YORUM | Prof. Dr. MEHMET EFE ÇAMAN

Hitler iktidara geldiğinde en önemli sorunlarından biri ordunun kendisine sadık olmasını sağlamaktı. Anti demokratik rejimlerin en baş sorunudur bu. Çünkü hukuktan çıkarsanız, sizi sadece kaba güç ayakta tutabilir. Ne kadar popüler bir lider olursa olsun, Hitler bunu biliyordu. Hitler’in propaganda bakanı ve sağ kolu Goebbels bu nedenle özel politikalar tasarladı. Hitler ve Nazi partisinin Alman ordusuyla ilişkilerinin iyi olduğu izlenimini yaratabilmek için uğraştı. Çünkü muhalefetin direncinin kırılması da, halkın Hitler’e soğuk bakan kesimlerinin ikna edilmesi de önemliydi ve stratejikti. Almanya’nın imparatorluk geçmişi ve zaferlerle, başarılarla dolu eski günler gibi her kesimin koltuklarını kabartan, hoşuna giden ve milli birliği sağlayan söylemler, çok işe yarıyordu. Hitler, özellikle milliyetçi, muhafazakâr ve Birinci Dünya Savaşında onuru kırılmış gazi kesimlerin ve fakirlerin umudu olmayı böyle başardı. Halk Birinci Dünya Savaşı’nın kâğıt üzerinde, başarısız ve hain siyasetçiler yüzünden kaybedildiğine inanıyordu.

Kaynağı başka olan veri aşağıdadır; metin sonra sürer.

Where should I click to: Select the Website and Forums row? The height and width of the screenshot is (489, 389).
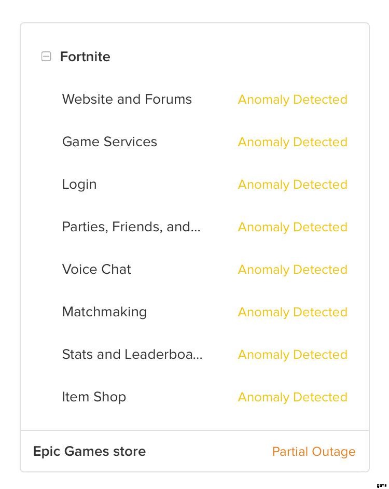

Geçmiş günlerin görkemli Almanya’sı idealize ediliyor, Hitler işte tam da bu Almanya’yı yeniden yaratacağına söz veriyordu.

Hitler iktidarının başında orduyu kontrol edebilecek azami imkânlara sahip değildi. Orduda etkili generallerden birinin darbe yaparak iktidarı ele geçirmesinden çok korkuyordu. İttifak içinde olduğu ordu içi gruplar, esas çekindiği kesimdi. Zaten diğer muhalif generaller ve subaylar pasifize edilmiş veya tasfiyeye uğramışlardı. Fakat ya işbirliği içinde olan güçlerden biri saf değiştirirse? Hitler bu nedenle yerleşik nizamla çatışmaya girmemeye özen gösterdi. Alman geleneksel devletinin yerleşik bürokrasisiyle denge kurdu. Ordunun ve bürokrasinin Hitler ve hükümetini desteklediği imajını canlı tutmak, Goebels’in en büyük başarılarından biridir. Rejimin yerleşmesinde ve konsolide olmasında bunun rolü önemlidir.

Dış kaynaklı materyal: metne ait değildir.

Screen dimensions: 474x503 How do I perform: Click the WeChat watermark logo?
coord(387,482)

Alman halkının sefaleti, yüksek enflasyon ve geçim sıkıntısı, birçokları için Hitler’in kısa zamanda iktidarını kaybedeceğini varsaymalarına yol açtı. Fakat Hitler ekonomik krizlerin halkı daha da radikalleştirdiğini iyi tespit etti. Durum ümitsizleştikçe Hitler’in karizması arttı. Hitler, bu ortamda Cumhurbaşkanı Hindenburg’un ölümünden sonra Hitler tüm yetkileri kendisinden toplayarak bir tür süper yürütme oluşturdu. Elbette başında kendisi olacaktı. Bunu yaparken ordunun tansiyonunu kontrol etti. Ve onayını aldı.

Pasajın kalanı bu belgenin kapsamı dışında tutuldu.